Les médias sociaux au Moyen-Orient

13 septembre 2018 Information 0

L’incertitude de l’avenir de la presse ne cesse de régner sur le secteur médiatique. Chaque jour de nouvelles techniques et de différentes sources d’informations voient le jour, des dizaines d’applications entrent dans la compétition quotidiennement. Amazon rivalise avec YouTube, WhatsApp essaie d’écraser Snapchat, Twitter veut une part des utilisateurs de Facebook. Toutes les 15 secondes, un nouvel utilisateur rejoint les médias sociaux, les messages envoyés et reçus sur «Facebook» et de «whatsApp» s’élèvent à 62 milliards par jour, et les vues quotidiennes de vidéos sur Facebook et Snapchat s’estiment de 8 milliards.

La presse face aux médias sociaux

Cependant, même si la presse écrite se trouve dans une situation délicate en raison de la baisse des taux de lecteurs et des revenus publicitaires, le cas des chaînes de télévision d’information n’est guère meilleur puisqu’il est atteint de la crise aussi.

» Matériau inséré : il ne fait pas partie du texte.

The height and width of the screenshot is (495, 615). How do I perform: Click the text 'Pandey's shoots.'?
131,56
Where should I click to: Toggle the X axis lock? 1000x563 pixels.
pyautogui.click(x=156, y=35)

Cette situation est causée principalement par les médias sociaux qui constituent une véritable menace pour les médias traditionnels, car ils sont de plus en plus répandus et même influents. Aujourd’hui, il n’est plus étonnant de voir des gens s’appuyant sur «WhatsApp» comme source de nouvelles informations et cherchant même à convaincre les autres par des nouvelles qui n’ont pas de source à part cette application. Pareillement, mêmes les informations qui sont soi-disant « crédibles » qui proviennent de Twitter ou Facebook ne sont en réalité qu’une rediffusion des contenus des autres médias, à savoir que les réseaux sociaux ne disposent pas de contenus informationnels et ne les produisent pas à la base.

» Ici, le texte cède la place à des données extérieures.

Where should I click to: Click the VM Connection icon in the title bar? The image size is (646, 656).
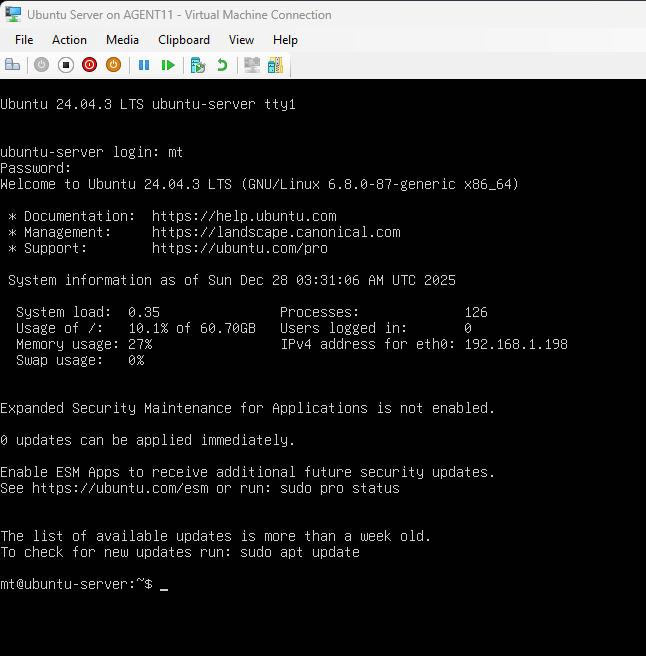pyautogui.click(x=14, y=15)
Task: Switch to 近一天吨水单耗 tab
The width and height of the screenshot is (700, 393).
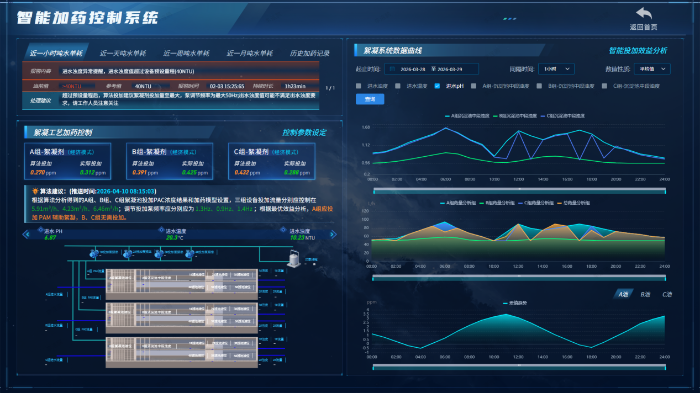Action: [123, 53]
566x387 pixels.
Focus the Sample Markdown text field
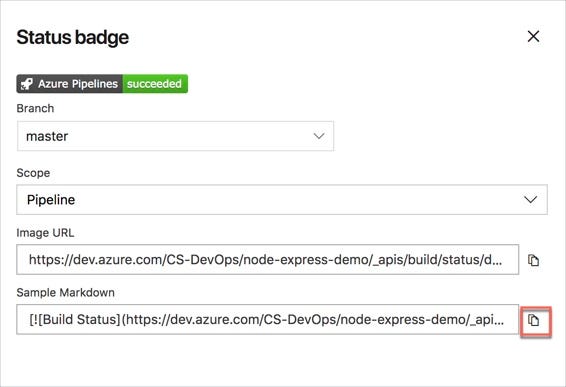tap(267, 319)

Il est certes que les réseaux sociaux ajoutent du plaisir et de la passion à la méthode de réception des informations. Cependant, avec les nouvelles habitudes des internautes, l’usage des réseaux sociaux tend à devenir une addiction plus qu’une simple consultation d’une source d’informations. Pire encore, le véritable danger de ces plateformes réside dans la fiabilité et la véracité des informations diffusées. Du fait que les médias sociaux sont tout de même vulnérables au piratage et à la falsification, le véritable défi réside dans le maintien de la véracité, la fiabilité et la précision du message diffusé.

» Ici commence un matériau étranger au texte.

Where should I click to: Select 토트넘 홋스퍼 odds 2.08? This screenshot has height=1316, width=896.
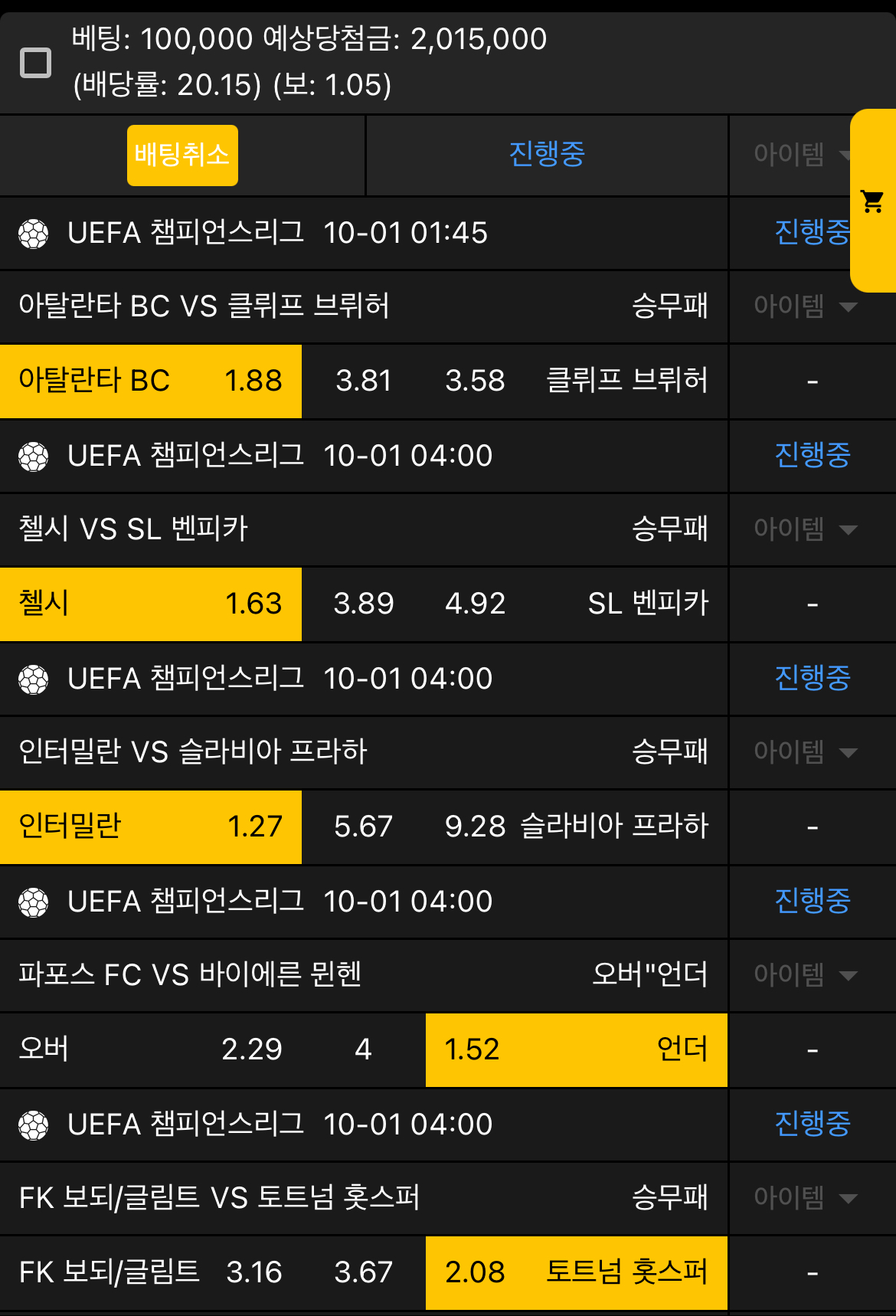pos(575,1273)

Or, même avec de circonstances pareilles, la presse écrite est bel et bien vivantes, contrairement à ce qui est répandu, les lectorats au Moyen-Orient tendent à la préférer principalement parce qu’elle est la source médiatique plus fiables. Ce qui signifie que même avec l’existence de la tension entre les sources médiatiques traditionnelles et les sources électroniques,
tant que les utilisateurs se méfient de la manipulation de l’information, il y aura toujours besoin une source médiatique crédible, en d’autres mots, l’arme de guerre de la presse n’est rien que sa fiabilité. Autrement-dit pour s’en sortir de cet état critique, les professionnels de la presse doivent penser à réaliser un compromis entre la presse écrite et la presse numérique, en complétant les éditions papier avec des éditions électroniques. Le fondateur du groupe al-Waseet International (AWI), qui a toujours été intéressé par l’évolution numérique du Moyen-Orient, en étant conscient de l’importance de la crédibilité dans ce domaine et il a pu par la suite utiliser l’internet en sa faveur, pour produire un contenu fiable et adapté à l’ère numérique.